TEXTO DE LECTURA:

La Ley del Espejo: “Lo que niegas, te somete y lo que aceptas, te transforma”.

La Ley del Espejo nos plantea que el origen de nuestros sentimientos negativo hacia una persona, está en nuestro “corazón” y no en la otra persona. O sea que, lo que nos enseña esta ley, es que los sentimientos tienen su origen en nuestro interior y es por eso que somos nosotros los responsable de manejar creencias, ideas y malos pensamientos hacia los demás.

“Lo que niegas, te somete y lo que aceptas, te transforma”.

Porque el enfado, habitualmente, es con uno mismo y no con el otro. Es decir, todo comienza y todo termina en el sí mismo, pues es la proyección la que juega con nuestra mente, como si nuestra realidad fuese un espejo que nos devolviese la imagen que estamos generando.

Lo que nos molesta de los demás, es lo que nos negamos a nosotros

¿por qué no reaccionamos ante una situación de la misma forma con todo el mundo? ¿Por qué un simple y seco  “hola” nos irrita de unas personas y no nos provoca reacción alguna si lo pronuncian otras? La respuesta es simple: no guardamos lo mismo hacia unas personas que hacia otras.

AUTOCONOCIMIENTO PERSONAL

Si alguien nos despierta emociones desagradables, aunque no lo sepamos, probablemente, es porque de algún modo refleja algo de nosotros mismos que no queremos ver y tenemos que trabajar en ello, dándole espacio para permitirlo, sanarlo, o liberarlo.

REQUISITOS DE LA TAREA: Extrae del texto sobre la Ley del Espejo todo lo que va desde "Lo que nos molesta" hasta "sanarlo, o liberarlo.". Las entradas no intervienen en esto.

DATOS DE ORIGEN:
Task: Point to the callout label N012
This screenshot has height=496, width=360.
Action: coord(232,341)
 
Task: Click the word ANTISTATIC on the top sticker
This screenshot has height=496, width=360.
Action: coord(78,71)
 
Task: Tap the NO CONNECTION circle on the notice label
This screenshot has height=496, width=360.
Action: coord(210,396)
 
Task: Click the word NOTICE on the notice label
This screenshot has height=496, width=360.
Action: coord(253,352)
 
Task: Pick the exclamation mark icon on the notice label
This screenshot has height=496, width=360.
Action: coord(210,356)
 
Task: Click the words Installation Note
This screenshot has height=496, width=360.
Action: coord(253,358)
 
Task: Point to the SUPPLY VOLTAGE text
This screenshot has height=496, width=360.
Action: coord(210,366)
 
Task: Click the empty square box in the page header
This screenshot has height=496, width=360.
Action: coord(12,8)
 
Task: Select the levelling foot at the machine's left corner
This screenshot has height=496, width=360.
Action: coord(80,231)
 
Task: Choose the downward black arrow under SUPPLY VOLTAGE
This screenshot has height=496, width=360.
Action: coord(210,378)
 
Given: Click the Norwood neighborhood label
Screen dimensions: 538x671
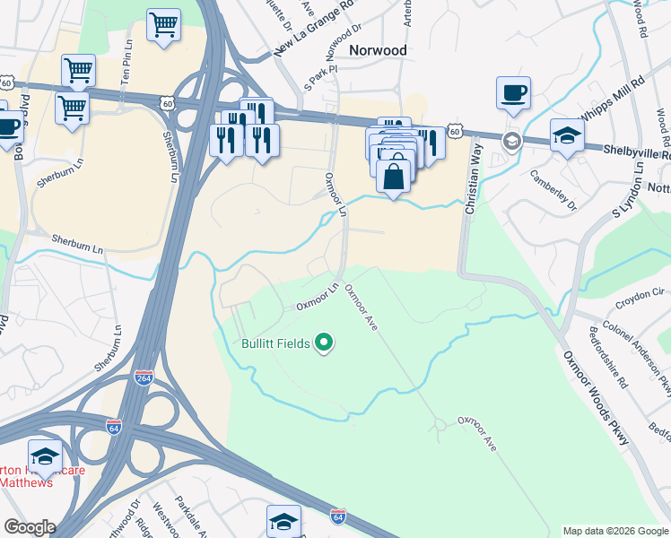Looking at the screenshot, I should point(378,50).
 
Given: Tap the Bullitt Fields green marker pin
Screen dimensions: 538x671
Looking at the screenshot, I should point(325,343).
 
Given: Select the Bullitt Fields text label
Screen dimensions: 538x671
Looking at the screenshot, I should point(275,343).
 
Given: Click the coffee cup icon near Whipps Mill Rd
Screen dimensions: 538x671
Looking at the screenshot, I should point(513,92).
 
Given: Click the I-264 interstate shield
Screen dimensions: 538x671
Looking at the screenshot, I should point(144,377).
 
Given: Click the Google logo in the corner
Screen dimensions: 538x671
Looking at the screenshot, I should point(29,527).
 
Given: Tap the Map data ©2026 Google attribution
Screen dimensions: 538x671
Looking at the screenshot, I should point(615,531).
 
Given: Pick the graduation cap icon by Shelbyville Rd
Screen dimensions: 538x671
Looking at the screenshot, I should point(567,135).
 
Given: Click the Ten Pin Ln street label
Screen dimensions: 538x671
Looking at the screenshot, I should point(128,64).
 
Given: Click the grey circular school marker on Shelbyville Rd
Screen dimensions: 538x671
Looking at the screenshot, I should point(511,140).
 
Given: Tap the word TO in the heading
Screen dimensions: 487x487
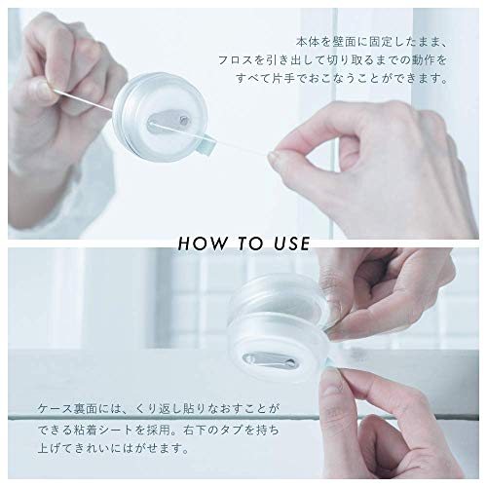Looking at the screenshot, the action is point(249,244).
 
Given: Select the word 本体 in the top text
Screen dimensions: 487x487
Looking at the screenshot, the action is point(307,42).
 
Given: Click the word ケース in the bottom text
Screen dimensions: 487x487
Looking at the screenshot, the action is point(55,408).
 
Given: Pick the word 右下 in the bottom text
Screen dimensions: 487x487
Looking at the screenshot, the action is point(194,430).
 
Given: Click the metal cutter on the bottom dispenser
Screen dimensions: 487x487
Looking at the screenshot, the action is point(270,360).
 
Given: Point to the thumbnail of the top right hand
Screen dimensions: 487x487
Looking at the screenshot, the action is point(276,159).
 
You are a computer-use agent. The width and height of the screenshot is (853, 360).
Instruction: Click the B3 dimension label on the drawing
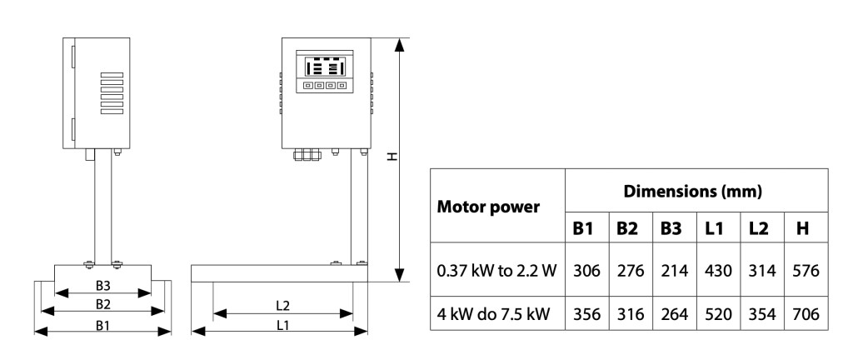103,285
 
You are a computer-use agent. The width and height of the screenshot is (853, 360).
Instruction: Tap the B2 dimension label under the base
103,303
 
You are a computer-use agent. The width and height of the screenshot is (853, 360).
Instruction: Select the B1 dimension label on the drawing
103,324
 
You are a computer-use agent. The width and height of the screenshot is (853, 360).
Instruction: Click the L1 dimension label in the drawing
282,324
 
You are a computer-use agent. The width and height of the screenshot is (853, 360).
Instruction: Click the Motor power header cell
490,205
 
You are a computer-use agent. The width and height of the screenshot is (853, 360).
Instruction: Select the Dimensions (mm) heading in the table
694,192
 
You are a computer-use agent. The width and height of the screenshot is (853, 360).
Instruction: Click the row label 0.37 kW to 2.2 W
497,272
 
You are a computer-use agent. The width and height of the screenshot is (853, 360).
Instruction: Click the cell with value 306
586,272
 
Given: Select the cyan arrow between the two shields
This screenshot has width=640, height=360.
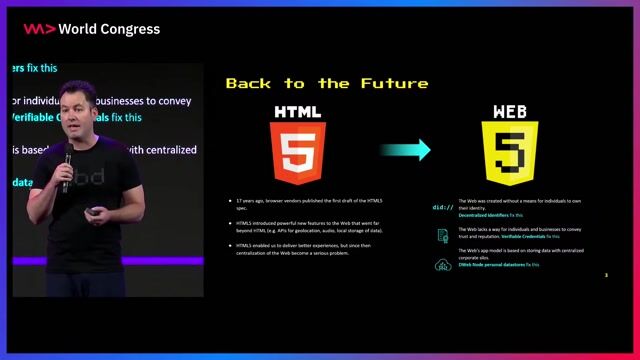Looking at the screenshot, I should [x=405, y=150].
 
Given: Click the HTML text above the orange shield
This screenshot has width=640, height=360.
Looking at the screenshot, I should [x=298, y=111].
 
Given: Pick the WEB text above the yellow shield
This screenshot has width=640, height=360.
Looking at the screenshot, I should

RESULTADO DEL EJERCICIO:
Lo que nos molesta de los demás, es lo que nos negamos a nosotros

¿por qué no reaccionamos ante una situación de la misma forma con todo el mundo? ¿Por qué un simple y seco  “hola” nos irrita de unas personas y no nos provoca reacción alguna si lo pronuncian otras? La respuesta es simple: no guardamos lo mismo hacia unas personas que hacia otras.

AUTOCONOCIMIENTO PERSONAL

Si alguien nos despierta emociones desagradables, aunque no lo sepamos, probablemente, es porque de algún modo refleja algo de nosotros mismos que no queremos ver y tenemos que trabajar en ello, dándole espacio para permitirlo, sanarlo, o liberarlo.